- _Da fare_
Aggiorna le righe che vanno da quella che contiene "The image size is (1920, 1080). At" fino a quella che contiene "(x=29, y=310)", estremi inclusi, sostituendo "Where should I click to" con "Where do I click to". Lascia invariato tutto il resto e riporta solo queste righe.

[Righe su dove si trovano gli obiettivi]
◆ ◆ ◆ ◆ ◆

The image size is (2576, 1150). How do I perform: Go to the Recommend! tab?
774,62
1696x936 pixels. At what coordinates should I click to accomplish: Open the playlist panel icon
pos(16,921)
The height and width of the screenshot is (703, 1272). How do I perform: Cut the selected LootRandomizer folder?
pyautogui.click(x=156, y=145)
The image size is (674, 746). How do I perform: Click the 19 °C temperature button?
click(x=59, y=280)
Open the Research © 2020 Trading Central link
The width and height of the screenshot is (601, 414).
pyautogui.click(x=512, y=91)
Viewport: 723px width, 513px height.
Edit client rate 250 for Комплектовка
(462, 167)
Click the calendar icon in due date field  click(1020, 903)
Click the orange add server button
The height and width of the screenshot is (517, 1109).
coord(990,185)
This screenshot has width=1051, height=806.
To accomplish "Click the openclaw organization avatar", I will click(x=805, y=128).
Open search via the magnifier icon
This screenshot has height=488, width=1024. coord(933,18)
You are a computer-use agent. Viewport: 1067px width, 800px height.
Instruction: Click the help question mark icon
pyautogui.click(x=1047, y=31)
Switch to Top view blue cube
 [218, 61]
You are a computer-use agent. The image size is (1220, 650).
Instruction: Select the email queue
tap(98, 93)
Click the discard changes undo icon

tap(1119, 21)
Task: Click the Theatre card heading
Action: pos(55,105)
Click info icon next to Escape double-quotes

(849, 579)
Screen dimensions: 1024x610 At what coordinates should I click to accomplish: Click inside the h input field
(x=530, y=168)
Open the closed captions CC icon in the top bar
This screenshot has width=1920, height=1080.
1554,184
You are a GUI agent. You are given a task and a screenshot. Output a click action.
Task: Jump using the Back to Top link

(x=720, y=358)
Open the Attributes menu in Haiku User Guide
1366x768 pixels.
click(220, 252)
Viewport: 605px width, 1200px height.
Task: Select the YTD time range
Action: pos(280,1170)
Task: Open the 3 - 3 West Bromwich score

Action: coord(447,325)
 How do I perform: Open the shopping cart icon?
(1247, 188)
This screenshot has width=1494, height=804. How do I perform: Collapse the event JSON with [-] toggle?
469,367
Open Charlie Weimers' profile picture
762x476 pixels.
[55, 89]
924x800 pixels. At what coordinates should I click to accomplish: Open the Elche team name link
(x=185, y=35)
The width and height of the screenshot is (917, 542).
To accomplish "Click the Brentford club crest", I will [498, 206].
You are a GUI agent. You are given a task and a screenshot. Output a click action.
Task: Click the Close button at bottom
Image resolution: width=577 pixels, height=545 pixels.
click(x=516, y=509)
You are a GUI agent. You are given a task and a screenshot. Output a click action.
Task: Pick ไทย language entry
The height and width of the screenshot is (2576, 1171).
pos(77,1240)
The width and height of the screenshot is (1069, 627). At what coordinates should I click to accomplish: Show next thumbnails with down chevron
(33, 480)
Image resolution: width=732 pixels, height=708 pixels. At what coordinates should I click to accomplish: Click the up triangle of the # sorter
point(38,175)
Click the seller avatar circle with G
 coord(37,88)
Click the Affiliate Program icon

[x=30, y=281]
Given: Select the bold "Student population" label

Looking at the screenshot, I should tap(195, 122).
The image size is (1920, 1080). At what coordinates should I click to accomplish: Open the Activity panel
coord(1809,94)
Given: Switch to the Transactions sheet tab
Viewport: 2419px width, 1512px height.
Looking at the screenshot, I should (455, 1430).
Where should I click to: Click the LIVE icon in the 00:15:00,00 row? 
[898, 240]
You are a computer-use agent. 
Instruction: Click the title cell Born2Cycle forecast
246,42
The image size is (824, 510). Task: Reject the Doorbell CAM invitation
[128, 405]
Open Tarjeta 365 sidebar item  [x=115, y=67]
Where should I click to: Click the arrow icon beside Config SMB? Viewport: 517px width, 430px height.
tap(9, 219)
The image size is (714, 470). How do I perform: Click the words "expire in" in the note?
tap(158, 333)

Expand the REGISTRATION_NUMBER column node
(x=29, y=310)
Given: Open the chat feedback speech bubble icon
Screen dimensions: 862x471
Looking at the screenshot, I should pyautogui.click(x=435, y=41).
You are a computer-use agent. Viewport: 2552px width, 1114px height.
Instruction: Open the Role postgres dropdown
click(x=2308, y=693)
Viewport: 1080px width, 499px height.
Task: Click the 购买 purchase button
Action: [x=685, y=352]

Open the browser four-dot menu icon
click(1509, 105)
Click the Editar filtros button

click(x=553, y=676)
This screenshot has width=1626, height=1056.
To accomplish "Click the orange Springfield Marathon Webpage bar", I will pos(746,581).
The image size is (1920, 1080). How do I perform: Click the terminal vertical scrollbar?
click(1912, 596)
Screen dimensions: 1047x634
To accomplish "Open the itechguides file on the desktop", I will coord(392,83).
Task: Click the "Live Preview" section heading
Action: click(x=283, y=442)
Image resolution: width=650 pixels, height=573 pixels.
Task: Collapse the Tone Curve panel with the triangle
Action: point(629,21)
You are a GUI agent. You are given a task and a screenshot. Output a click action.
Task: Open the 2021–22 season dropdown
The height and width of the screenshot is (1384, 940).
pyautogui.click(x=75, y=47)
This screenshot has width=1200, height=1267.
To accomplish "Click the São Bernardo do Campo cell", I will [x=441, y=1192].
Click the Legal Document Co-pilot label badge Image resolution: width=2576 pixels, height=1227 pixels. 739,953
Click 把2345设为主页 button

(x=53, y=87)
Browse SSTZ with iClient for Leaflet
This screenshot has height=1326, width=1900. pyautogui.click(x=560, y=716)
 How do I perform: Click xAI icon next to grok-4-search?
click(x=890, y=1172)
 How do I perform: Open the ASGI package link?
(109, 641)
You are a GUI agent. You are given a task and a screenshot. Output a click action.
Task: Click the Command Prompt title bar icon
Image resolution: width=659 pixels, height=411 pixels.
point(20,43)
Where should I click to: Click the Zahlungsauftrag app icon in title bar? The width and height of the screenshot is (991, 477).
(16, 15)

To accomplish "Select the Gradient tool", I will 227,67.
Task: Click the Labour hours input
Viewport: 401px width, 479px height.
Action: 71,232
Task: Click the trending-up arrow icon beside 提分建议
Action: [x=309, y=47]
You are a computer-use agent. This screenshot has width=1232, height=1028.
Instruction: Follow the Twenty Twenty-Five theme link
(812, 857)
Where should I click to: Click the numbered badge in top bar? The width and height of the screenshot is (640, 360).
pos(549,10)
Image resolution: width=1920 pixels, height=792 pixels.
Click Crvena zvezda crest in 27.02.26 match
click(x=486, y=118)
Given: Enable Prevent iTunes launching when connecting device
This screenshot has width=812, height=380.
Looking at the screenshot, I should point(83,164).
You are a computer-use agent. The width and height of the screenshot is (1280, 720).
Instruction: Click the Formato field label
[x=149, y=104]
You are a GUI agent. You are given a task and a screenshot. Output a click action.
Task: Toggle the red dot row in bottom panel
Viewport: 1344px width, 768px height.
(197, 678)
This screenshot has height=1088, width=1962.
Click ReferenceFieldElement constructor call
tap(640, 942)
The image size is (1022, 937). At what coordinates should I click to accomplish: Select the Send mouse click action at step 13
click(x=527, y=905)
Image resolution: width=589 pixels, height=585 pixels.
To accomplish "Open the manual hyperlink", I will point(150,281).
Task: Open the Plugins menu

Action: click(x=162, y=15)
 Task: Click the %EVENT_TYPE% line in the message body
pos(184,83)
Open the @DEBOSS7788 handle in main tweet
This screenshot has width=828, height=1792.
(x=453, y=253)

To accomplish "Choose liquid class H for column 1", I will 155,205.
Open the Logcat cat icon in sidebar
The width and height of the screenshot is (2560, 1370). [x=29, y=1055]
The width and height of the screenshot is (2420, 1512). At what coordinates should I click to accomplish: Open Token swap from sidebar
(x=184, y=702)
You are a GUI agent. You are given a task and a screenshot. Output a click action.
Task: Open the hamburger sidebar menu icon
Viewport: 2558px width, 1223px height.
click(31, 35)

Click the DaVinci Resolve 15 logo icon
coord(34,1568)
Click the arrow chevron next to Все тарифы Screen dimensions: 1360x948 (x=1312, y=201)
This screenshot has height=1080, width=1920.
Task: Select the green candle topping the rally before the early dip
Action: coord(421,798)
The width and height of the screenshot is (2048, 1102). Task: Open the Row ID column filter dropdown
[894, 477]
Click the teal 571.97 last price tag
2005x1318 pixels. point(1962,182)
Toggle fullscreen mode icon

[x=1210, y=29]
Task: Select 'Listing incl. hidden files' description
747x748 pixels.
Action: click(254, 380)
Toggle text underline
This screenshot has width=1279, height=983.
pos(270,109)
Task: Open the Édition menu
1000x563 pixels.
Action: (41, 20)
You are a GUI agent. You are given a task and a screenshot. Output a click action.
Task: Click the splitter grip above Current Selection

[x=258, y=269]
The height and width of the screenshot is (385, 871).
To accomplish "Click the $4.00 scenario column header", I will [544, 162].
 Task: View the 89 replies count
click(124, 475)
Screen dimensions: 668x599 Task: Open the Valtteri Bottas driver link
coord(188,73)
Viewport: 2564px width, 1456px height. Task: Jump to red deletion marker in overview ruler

◆ ◆ ◆ ◆ ◆

- _Risposta attesa_
The image size is (1920, 1080). At what coordinates should I click to accomplish: Open the Activity panel
coord(1809,94)
Given: Switch to the Transactions sheet tab
Viewport: 2419px width, 1512px height.
Looking at the screenshot, I should (455, 1430).
Where do I click to: Click the LIVE icon in the 00:15:00,00 row? 
[898, 240]
You are a computer-use agent. 
Instruction: Click the title cell Born2Cycle forecast
246,42
The image size is (824, 510). Task: Reject the Doorbell CAM invitation
[128, 405]
Open Tarjeta 365 sidebar item  [x=115, y=67]
Where do I click to: Click the arrow icon beside Config SMB? Viewport: 517px width, 430px height.
tap(9, 219)
The image size is (714, 470). How do I perform: Click the words "expire in" in the note?
tap(158, 333)

Expand the REGISTRATION_NUMBER column node
(x=29, y=310)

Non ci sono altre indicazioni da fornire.